**Goal**
Please edit the rows below by swapping every "Screen dimensions" for "Display size", then return all of them with nothing else altered.

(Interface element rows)
** Begin **

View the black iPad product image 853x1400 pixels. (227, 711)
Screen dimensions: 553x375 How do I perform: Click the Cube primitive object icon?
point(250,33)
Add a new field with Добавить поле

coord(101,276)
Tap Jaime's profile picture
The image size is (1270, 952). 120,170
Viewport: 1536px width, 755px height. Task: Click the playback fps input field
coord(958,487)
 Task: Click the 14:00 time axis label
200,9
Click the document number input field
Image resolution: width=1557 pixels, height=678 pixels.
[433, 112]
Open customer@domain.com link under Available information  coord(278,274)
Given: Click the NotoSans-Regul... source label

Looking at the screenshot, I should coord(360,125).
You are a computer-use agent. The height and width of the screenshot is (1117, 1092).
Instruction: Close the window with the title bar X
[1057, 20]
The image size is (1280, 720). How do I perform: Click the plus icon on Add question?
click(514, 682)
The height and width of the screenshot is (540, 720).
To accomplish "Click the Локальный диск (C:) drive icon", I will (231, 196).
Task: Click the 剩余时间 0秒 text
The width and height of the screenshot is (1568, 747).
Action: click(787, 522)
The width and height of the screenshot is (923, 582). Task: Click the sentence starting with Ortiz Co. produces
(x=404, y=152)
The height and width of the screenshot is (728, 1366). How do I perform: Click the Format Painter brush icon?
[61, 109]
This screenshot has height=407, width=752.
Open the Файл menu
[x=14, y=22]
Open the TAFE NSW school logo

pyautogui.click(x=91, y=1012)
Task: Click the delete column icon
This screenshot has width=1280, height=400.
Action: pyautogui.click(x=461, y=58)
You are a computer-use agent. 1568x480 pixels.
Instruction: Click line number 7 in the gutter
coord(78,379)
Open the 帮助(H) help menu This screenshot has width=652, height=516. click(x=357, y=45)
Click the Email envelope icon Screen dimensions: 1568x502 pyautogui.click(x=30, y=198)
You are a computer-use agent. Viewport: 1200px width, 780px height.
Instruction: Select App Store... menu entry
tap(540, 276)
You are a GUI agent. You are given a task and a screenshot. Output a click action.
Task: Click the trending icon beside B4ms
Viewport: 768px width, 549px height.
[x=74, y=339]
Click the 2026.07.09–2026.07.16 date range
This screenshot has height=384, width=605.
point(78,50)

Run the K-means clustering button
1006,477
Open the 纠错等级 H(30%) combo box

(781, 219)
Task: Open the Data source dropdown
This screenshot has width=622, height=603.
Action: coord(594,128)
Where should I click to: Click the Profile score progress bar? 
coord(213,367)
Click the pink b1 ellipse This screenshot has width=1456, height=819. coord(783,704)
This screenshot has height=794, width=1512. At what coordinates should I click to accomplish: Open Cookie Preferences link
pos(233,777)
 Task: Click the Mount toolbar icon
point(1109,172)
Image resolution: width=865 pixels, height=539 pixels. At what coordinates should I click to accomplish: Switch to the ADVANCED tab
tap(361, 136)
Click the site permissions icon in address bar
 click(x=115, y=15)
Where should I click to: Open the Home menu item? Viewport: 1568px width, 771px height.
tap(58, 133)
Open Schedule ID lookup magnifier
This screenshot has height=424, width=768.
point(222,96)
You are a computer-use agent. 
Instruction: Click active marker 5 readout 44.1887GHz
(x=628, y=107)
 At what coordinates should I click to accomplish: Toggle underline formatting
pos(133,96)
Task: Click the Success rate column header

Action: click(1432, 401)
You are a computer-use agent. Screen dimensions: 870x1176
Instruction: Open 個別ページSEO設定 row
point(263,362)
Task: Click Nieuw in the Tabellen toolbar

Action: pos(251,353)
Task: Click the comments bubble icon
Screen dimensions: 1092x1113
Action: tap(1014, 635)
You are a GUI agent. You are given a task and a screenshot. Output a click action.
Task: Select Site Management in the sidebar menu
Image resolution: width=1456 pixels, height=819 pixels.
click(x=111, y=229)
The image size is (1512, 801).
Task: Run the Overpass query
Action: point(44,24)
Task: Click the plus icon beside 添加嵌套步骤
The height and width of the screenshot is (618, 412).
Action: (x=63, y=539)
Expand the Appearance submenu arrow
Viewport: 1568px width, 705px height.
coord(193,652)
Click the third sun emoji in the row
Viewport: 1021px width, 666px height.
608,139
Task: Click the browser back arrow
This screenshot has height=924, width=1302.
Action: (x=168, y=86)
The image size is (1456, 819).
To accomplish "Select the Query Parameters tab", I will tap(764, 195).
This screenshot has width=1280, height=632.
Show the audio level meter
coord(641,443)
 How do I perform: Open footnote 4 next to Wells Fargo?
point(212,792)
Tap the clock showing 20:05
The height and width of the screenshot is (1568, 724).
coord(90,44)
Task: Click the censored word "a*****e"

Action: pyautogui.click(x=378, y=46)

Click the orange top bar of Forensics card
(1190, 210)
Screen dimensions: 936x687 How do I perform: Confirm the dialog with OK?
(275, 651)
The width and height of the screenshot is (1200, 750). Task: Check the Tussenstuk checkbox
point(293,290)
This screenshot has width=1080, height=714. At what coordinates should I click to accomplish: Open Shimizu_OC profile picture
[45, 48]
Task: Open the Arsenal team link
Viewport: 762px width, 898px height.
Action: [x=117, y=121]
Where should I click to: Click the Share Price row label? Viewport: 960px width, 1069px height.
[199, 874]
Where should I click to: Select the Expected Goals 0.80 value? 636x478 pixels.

** End **

**Correct result**
View the black iPad product image 853x1400 pixels. (227, 711)
Display size: 553x375 How do I perform: Click the Cube primitive object icon?
point(250,33)
Add a new field with Добавить поле

coord(101,276)
Tap Jaime's profile picture
The image size is (1270, 952). 120,170
Viewport: 1536px width, 755px height. Task: Click the playback fps input field
coord(958,487)
 Task: Click the 14:00 time axis label
200,9
Click the document number input field
Image resolution: width=1557 pixels, height=678 pixels.
[433, 112]
Open customer@domain.com link under Available information  coord(278,274)
Given: Click the NotoSans-Regul... source label

Looking at the screenshot, I should coord(360,125).
You are a computer-use agent. The height and width of the screenshot is (1117, 1092).
Instruction: Close the window with the title bar X
[1057, 20]
The image size is (1280, 720). How do I perform: Click the plus icon on Add question?
click(514, 682)
The height and width of the screenshot is (540, 720).
To accomplish "Click the Локальный диск (C:) drive icon", I will (231, 196).
Task: Click the 剩余时间 0秒 text
The width and height of the screenshot is (1568, 747).
Action: click(787, 522)
The width and height of the screenshot is (923, 582). Task: Click the sentence starting with Ortiz Co. produces
(x=404, y=152)
The height and width of the screenshot is (728, 1366). How do I perform: Click the Format Painter brush icon?
[61, 109]
This screenshot has height=407, width=752.
Open the Файл menu
[x=14, y=22]
Open the TAFE NSW school logo

pyautogui.click(x=91, y=1012)
Task: Click the delete column icon
This screenshot has width=1280, height=400.
Action: pyautogui.click(x=461, y=58)
You are a computer-use agent. 1568x480 pixels.
Instruction: Click line number 7 in the gutter
coord(78,379)
Open the 帮助(H) help menu This screenshot has width=652, height=516. click(x=357, y=45)
Click the Email envelope icon Display size: 1568x502 pyautogui.click(x=30, y=198)
You are a computer-use agent. Viewport: 1200px width, 780px height.
Instruction: Select App Store... menu entry
tap(540, 276)
You are a GUI agent. You are given a task and a screenshot. Output a click action.
Task: Click the trending icon beside B4ms
Viewport: 768px width, 549px height.
[x=74, y=339]
Click the 2026.07.09–2026.07.16 date range
This screenshot has height=384, width=605.
point(78,50)

Run the K-means clustering button
1006,477
Open the 纠错等级 H(30%) combo box

(781, 219)
Task: Open the Data source dropdown
This screenshot has width=622, height=603.
Action: coord(594,128)
Where should I click to: Click the Profile score progress bar? 
coord(213,367)
Click the pink b1 ellipse This screenshot has width=1456, height=819. coord(783,704)
This screenshot has height=794, width=1512. At what coordinates should I click to accomplish: Open Cookie Preferences link
pos(233,777)
 Task: Click the Mount toolbar icon
point(1109,172)
Image resolution: width=865 pixels, height=539 pixels. At what coordinates should I click to accomplish: Switch to the ADVANCED tab
tap(361, 136)
Click the site permissions icon in address bar
 click(x=115, y=15)
Where should I click to: Open the Home menu item? Viewport: 1568px width, 771px height.
tap(58, 133)
Open Schedule ID lookup magnifier
This screenshot has height=424, width=768.
point(222,96)
You are a computer-use agent. 
Instruction: Click active marker 5 readout 44.1887GHz
(x=628, y=107)
 At what coordinates should I click to accomplish: Toggle underline formatting
pos(133,96)
Task: Click the Success rate column header

Action: click(1432, 401)
You are a computer-use agent. Display size: 870x1176
Instruction: Open 個別ページSEO設定 row
point(263,362)
Task: Click Nieuw in the Tabellen toolbar

Action: pos(251,353)
Task: Click the comments bubble icon
Display size: 1092x1113
Action: tap(1014, 635)
You are a GUI agent. You are given a task and a screenshot. Output a click action.
Task: Select Site Management in the sidebar menu
Image resolution: width=1456 pixels, height=819 pixels.
click(x=111, y=229)
The image size is (1512, 801).
Task: Run the Overpass query
Action: point(44,24)
Task: Click the plus icon beside 添加嵌套步骤
The height and width of the screenshot is (618, 412).
Action: (x=63, y=539)
Expand the Appearance submenu arrow
Viewport: 1568px width, 705px height.
coord(193,652)
Click the third sun emoji in the row
Viewport: 1021px width, 666px height.
608,139
Task: Click the browser back arrow
This screenshot has height=924, width=1302.
Action: (x=168, y=86)
The image size is (1456, 819).
To accomplish "Select the Query Parameters tab", I will tap(764, 195).
This screenshot has width=1280, height=632.
Show the audio level meter
coord(641,443)
 How do I perform: Open footnote 4 next to Wells Fargo?
point(212,792)
Tap the clock showing 20:05
The height and width of the screenshot is (1568, 724).
coord(90,44)
Task: Click the censored word "a*****e"

Action: pyautogui.click(x=378, y=46)

Click the orange top bar of Forensics card
(1190, 210)
Display size: 936x687 How do I perform: Confirm the dialog with OK?
(275, 651)
The width and height of the screenshot is (1200, 750). Task: Check the Tussenstuk checkbox
point(293,290)
This screenshot has width=1080, height=714. At what coordinates should I click to accomplish: Open Shimizu_OC profile picture
[45, 48]
Task: Open the Arsenal team link
Viewport: 762px width, 898px height.
Action: [x=117, y=121]
Where should I click to: Click the Share Price row label? Viewport: 960px width, 1069px height.
[199, 874]
Where should I click to: Select the Expected Goals 0.80 value? 636x478 pixels.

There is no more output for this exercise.